Multi-Speed Engineering will "upgrade" Digital Betacam decks to handle either standard or even 24-frame. Settings are stored in non-volatile memory, so switching between standards is instantaneous. It's neat, and it's a winner, I do declare.
So, yes, there was a lot of videotape at NAB2006. There were also a lot of disks, from the tiny drives used in the SI-1920 HDVR to Omneon's giant Mediagrid. But just about the only flash memories you could find mentioned outside the thumb drives that some manufacturers offered with their press releases on them were in a few camcorders from folks like Grass Valley, Hitachi, Ikegami, Panasonic, and, if the vapors didn't get to you, Red. And then there was Toshiba's On-Air Max.
It looks like a video server. It works like a video server. Heck, it is a video server, with up to eight inputs and 15 outputs. It uses flash memories instead of disks, but that doesn't make it too expensive, and Toshiba says it's the best selling video server series in Japan. I do declare it's a winner.

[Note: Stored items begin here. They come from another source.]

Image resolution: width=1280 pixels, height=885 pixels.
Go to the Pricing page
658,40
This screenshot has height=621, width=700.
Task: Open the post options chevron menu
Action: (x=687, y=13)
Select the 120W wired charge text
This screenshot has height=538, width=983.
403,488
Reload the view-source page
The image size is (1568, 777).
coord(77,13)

So you capture. You record. You play. And you look at it on what? The CRT ain't dead yet, but if you're trying to buy high-end CRT monitors, you have my condolences. I really, really liked the JVC/Teranex 46-inch D-ILA product, but 46 inches is a bit much for most of the places where I use monitors.
eCinema Systems and Cine-Tal had some good looking LCDs as regards color and contrast, but when it came to motion rendition, FrontNICHE's LCD versions (six-inch up to 57) blew me away. Okay, they ain't quite up to CRT, but they're being made and sold, which is almost more than I can say for that other technology. They're a winner, I do declare.
Say, I just thought of something. If the NAB show is so technologically advanced, how come we walk around it with bags of paper? Come to think of it, if we're in this high-bandwidth, instant-access business, how come over 100,000 of us fly to Las Vegas to walk through dozens of miles of aisles?